> **Your instructions**: Leave out pictures; repeat exactly the lines from the "Instruction: Close the" line through the last of the data below.

> **Extracted entries**:
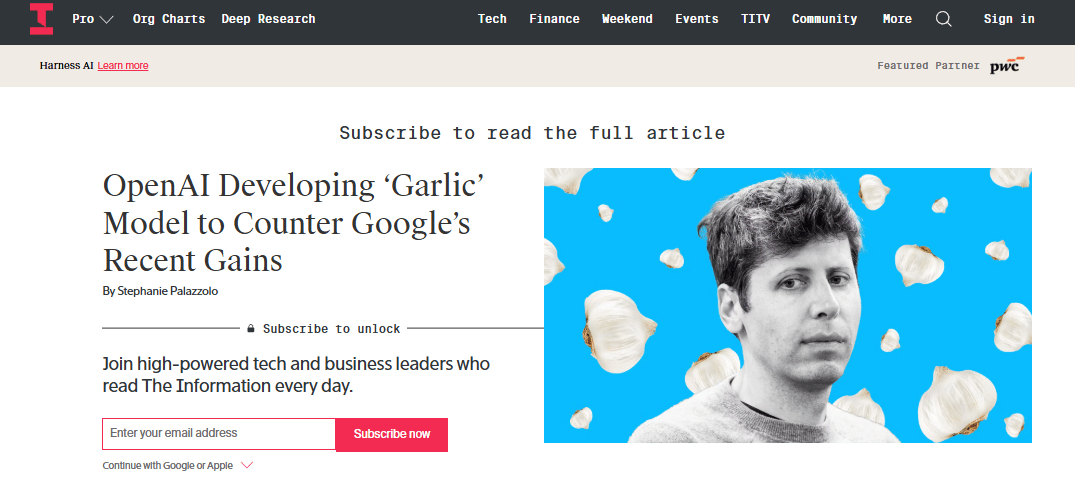This screenshot has height=492, width=1075.
Task: Navigate to Weekend section
Action: point(627,19)
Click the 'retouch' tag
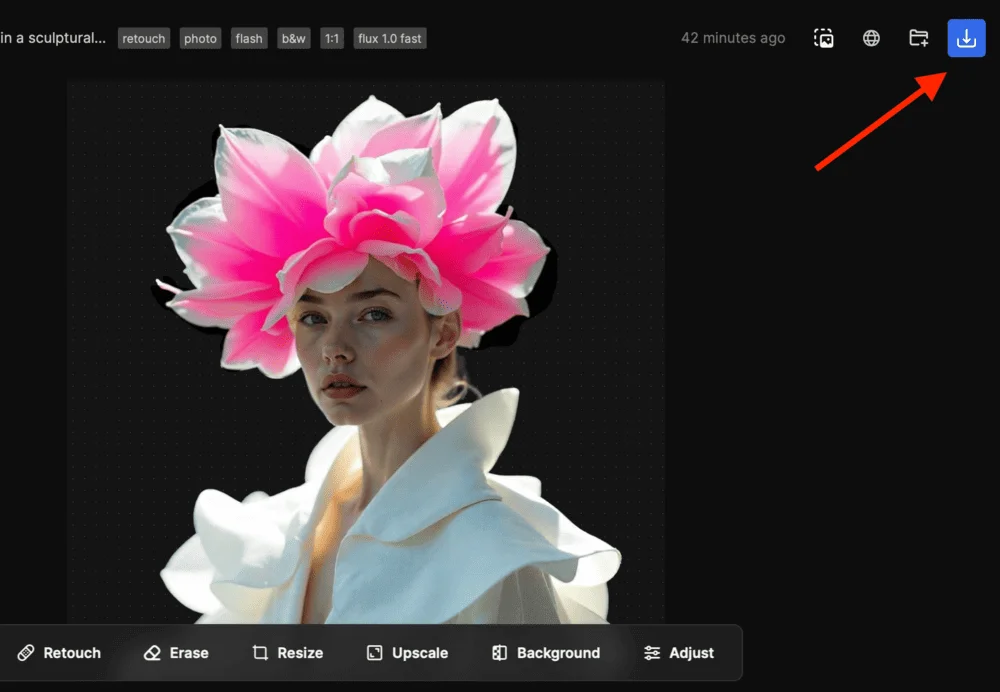 pyautogui.click(x=144, y=39)
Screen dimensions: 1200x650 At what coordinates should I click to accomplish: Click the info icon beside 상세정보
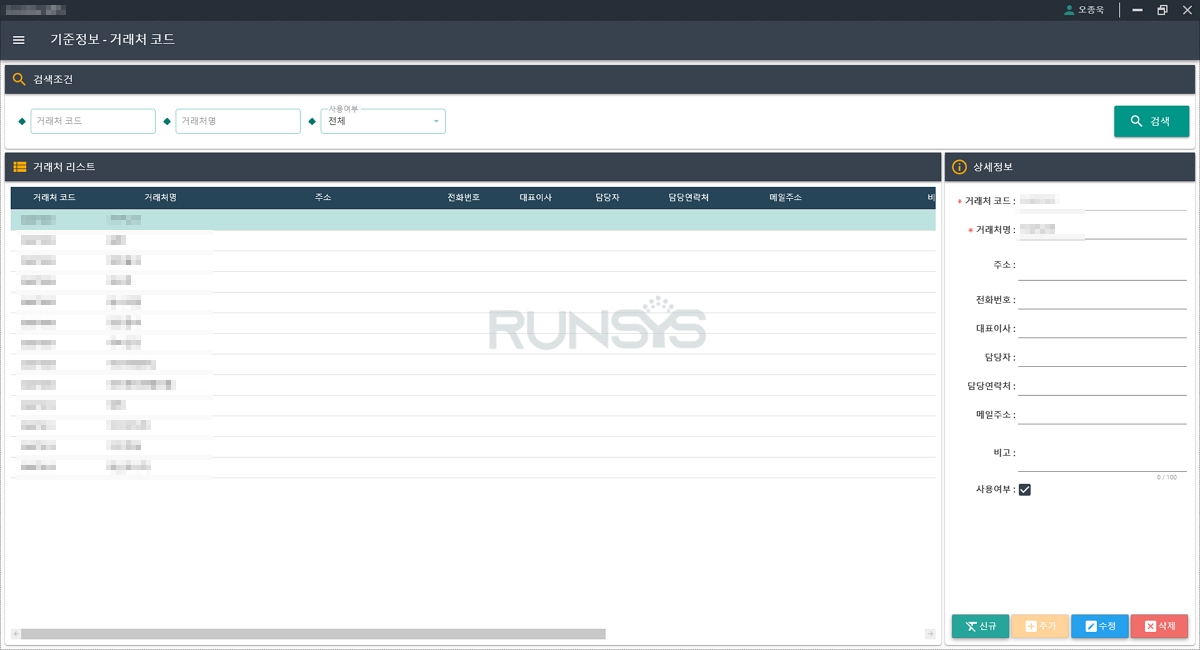(x=959, y=167)
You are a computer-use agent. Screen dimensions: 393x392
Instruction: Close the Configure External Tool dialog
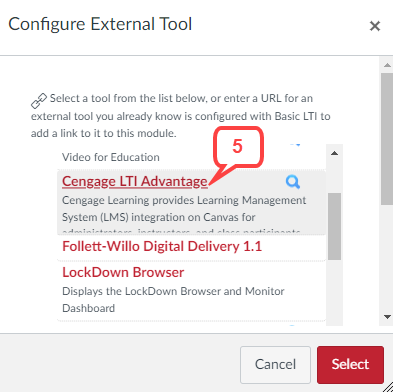pos(375,26)
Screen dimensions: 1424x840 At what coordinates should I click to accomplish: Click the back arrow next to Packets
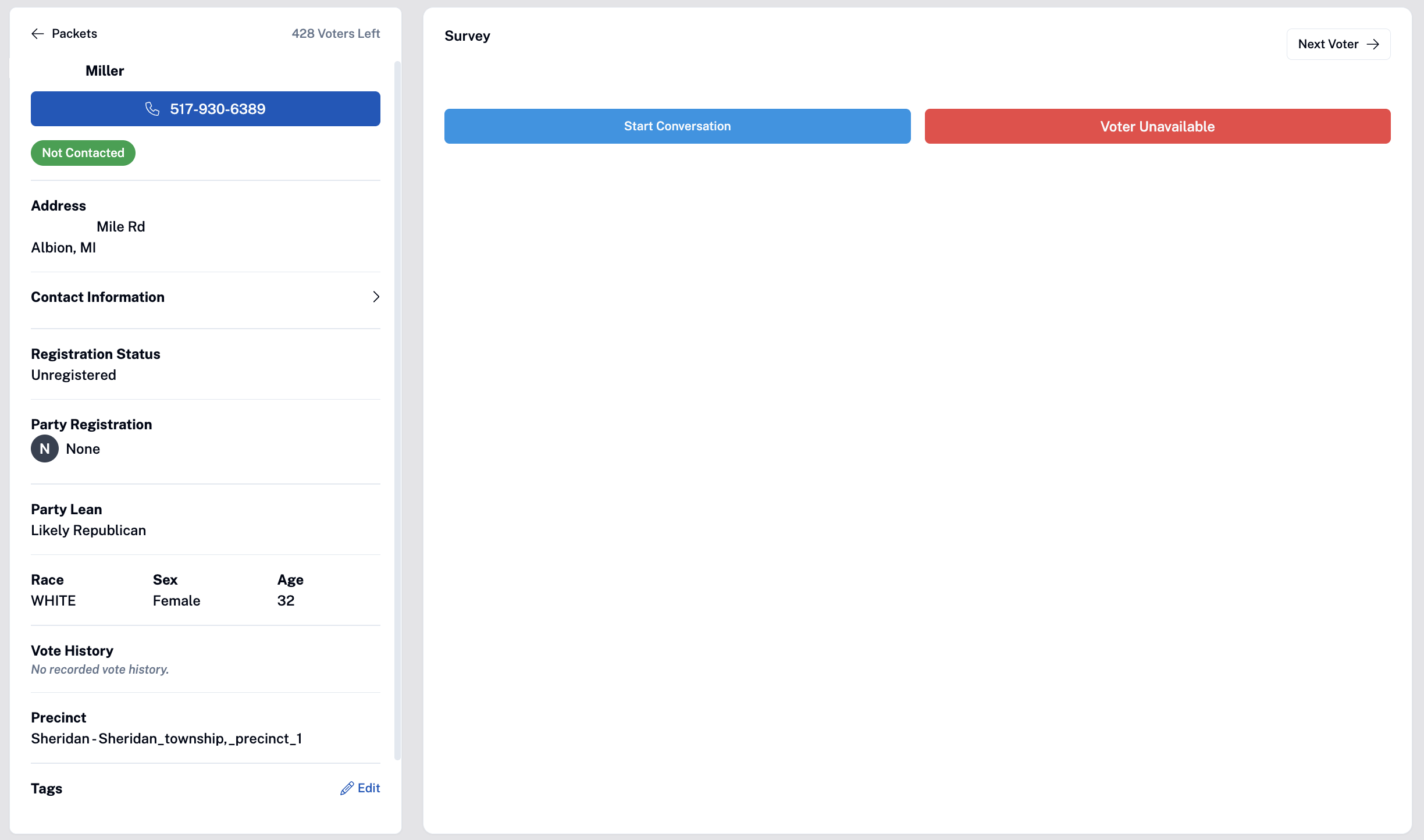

> **Response box**:
Instruction: Close the Configure External Tool dialog
pos(375,26)
Screen dimensions: 1424x840 At what coordinates should I click to accomplish: Click the back arrow next to Packets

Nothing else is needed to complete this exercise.